I push hair out of my eyes; sometimes I forget all day to braid it, anymore.  I’ve let a lot of things slip.  Time I paid more attention.

(Lufti’s hair has grown so long he could braid it like a girl’s.  I stroke his curls in my lap, but that uncovers the vein that pulses in his brow.  And his poor cheekbones still jut way too far beyond his jaw.

The silence just grinds on and on, like old cartwheels.  I  need to get some kind of conversation going—anything.  It just seems like something would give, maybe get better if we talk, it doesn’t matter what we say.  I ask Reno, “Why didn’t the chaplain hold mass this morning?”

“Because there’s a chapel at the end of the road tonight; he’ll hold services there.”  He looks straight at me for the first time in days.  “Why?  Do you want to go to confession first?  Father’s marching right over there if you want to.”  It hurts to look into his eyes.

I just sigh.  “How can I?” I say.  “Everything’s so topsy turvy I don’t know what’s a sin and what’s a virtue anymore.”)

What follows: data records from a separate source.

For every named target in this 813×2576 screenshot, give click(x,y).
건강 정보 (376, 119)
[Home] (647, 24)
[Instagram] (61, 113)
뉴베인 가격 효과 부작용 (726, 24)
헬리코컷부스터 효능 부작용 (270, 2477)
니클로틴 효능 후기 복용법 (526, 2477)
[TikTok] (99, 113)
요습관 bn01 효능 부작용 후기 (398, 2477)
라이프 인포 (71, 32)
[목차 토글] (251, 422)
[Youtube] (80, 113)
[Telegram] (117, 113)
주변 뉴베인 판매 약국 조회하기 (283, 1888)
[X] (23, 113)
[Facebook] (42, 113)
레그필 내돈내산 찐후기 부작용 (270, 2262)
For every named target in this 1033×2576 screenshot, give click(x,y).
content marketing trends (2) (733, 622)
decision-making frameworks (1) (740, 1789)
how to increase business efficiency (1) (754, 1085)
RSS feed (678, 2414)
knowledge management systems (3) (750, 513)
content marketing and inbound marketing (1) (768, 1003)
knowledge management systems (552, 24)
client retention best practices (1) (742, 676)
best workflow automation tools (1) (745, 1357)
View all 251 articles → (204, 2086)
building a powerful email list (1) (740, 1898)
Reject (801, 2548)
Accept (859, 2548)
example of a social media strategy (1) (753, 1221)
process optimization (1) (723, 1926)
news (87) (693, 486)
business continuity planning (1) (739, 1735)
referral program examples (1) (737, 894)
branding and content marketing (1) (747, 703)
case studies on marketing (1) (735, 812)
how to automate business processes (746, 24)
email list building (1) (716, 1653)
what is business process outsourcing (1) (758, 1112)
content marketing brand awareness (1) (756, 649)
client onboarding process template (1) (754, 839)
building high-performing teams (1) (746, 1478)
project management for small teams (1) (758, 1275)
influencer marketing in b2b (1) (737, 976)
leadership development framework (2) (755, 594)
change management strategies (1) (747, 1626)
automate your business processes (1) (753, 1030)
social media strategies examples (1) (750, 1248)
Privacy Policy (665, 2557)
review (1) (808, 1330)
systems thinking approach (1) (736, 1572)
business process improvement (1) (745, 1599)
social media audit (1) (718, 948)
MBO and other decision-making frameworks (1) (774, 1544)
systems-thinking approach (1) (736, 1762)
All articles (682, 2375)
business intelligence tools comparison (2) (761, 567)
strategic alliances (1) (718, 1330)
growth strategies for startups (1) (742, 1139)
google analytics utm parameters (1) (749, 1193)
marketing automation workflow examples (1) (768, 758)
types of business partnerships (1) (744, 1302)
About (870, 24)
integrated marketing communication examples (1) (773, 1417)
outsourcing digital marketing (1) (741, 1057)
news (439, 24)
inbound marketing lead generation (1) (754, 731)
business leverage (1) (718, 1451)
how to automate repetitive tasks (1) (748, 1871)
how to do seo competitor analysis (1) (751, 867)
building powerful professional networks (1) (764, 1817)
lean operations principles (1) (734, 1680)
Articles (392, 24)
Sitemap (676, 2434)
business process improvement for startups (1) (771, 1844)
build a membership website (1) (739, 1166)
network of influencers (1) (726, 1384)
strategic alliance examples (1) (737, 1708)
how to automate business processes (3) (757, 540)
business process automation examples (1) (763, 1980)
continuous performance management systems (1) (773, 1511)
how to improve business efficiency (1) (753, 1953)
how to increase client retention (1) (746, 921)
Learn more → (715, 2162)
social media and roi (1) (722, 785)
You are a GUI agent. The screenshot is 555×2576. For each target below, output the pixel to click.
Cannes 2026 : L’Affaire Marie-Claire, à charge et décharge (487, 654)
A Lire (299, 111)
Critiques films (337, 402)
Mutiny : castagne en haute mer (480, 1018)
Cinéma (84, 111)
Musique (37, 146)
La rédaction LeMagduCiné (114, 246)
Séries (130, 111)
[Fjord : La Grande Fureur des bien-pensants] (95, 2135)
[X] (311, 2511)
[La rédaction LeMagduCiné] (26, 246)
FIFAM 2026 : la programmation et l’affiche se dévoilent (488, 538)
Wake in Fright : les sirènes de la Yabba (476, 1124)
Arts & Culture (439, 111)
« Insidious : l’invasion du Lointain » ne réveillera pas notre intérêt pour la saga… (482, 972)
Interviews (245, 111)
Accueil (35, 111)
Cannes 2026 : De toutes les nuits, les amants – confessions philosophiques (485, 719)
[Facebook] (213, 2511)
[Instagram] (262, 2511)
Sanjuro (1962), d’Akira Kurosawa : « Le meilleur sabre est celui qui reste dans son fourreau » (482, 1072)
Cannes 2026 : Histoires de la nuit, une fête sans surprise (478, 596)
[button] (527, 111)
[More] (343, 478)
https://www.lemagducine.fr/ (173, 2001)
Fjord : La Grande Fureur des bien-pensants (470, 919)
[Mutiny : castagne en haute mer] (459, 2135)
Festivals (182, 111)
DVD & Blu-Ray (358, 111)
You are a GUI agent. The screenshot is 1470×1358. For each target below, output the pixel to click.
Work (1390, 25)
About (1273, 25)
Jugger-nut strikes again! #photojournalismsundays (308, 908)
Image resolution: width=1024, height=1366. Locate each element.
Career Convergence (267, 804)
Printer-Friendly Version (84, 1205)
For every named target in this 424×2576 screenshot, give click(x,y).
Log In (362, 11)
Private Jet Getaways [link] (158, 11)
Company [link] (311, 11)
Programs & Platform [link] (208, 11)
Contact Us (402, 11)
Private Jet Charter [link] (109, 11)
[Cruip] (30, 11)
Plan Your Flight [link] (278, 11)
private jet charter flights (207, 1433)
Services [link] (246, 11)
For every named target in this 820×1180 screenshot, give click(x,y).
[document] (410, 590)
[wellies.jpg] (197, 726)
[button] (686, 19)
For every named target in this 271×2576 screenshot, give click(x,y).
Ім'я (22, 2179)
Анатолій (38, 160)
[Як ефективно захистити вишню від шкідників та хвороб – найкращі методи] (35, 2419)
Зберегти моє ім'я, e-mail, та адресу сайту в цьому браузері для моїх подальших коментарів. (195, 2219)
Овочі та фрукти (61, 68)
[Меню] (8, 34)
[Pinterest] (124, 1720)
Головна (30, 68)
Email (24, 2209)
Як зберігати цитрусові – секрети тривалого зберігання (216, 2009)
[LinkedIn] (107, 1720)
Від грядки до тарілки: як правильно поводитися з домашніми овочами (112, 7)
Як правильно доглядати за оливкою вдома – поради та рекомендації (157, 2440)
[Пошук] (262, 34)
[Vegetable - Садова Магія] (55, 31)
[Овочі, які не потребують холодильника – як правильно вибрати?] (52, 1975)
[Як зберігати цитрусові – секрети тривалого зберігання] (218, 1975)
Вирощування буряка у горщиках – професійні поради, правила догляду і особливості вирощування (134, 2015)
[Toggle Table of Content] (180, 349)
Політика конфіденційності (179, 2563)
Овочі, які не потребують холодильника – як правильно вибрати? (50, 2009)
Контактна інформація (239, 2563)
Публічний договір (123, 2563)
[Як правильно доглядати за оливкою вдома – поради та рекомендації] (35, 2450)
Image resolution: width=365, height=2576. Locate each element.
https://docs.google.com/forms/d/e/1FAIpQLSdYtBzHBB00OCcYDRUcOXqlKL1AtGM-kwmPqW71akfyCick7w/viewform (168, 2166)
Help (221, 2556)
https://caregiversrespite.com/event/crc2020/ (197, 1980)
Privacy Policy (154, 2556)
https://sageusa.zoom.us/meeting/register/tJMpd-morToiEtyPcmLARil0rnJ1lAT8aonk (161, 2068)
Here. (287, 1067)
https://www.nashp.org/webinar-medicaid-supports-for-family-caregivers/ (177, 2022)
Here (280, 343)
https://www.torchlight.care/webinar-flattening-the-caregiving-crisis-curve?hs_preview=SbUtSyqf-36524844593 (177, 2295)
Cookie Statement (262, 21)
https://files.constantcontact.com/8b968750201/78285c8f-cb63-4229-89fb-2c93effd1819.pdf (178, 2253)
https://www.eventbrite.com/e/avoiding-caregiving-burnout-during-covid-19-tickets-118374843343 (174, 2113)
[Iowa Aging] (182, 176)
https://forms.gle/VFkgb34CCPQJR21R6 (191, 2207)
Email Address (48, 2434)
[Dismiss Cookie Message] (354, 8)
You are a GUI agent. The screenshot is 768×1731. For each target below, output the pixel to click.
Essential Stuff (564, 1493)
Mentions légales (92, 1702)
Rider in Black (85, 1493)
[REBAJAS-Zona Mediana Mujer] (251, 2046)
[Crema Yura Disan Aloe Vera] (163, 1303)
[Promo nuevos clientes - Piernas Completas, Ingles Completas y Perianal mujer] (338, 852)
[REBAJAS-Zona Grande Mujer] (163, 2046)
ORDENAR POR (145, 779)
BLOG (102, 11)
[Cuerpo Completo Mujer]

(But the death-dance never really stops, not with more and more dancers joining in every day, bright red blood corsages on their breasts, bright red wreaths burst from their broken brows, and all the other colors gone, gone far away.  Not even Kiril can change that.  The dance drags on and on, the dancers stumble through the steps like bones bouncing on a dragging blanket, as the bright red flames of Hell lick up the color of the world and leave the rest gray ash.  Ash, ash, Man is ash, he said so himself and so am I so surely are we all.)

No.  No.  Whatever my sins, I can’t make these children march doubletime whipped on by leaf, not so soon after seeing Lufti and what it’s done to him.  If we’re late, we’re late.

            I still believe—that’s the hell of it.  I have faith and love aplenty in my heart.  I’ve just run out of hope.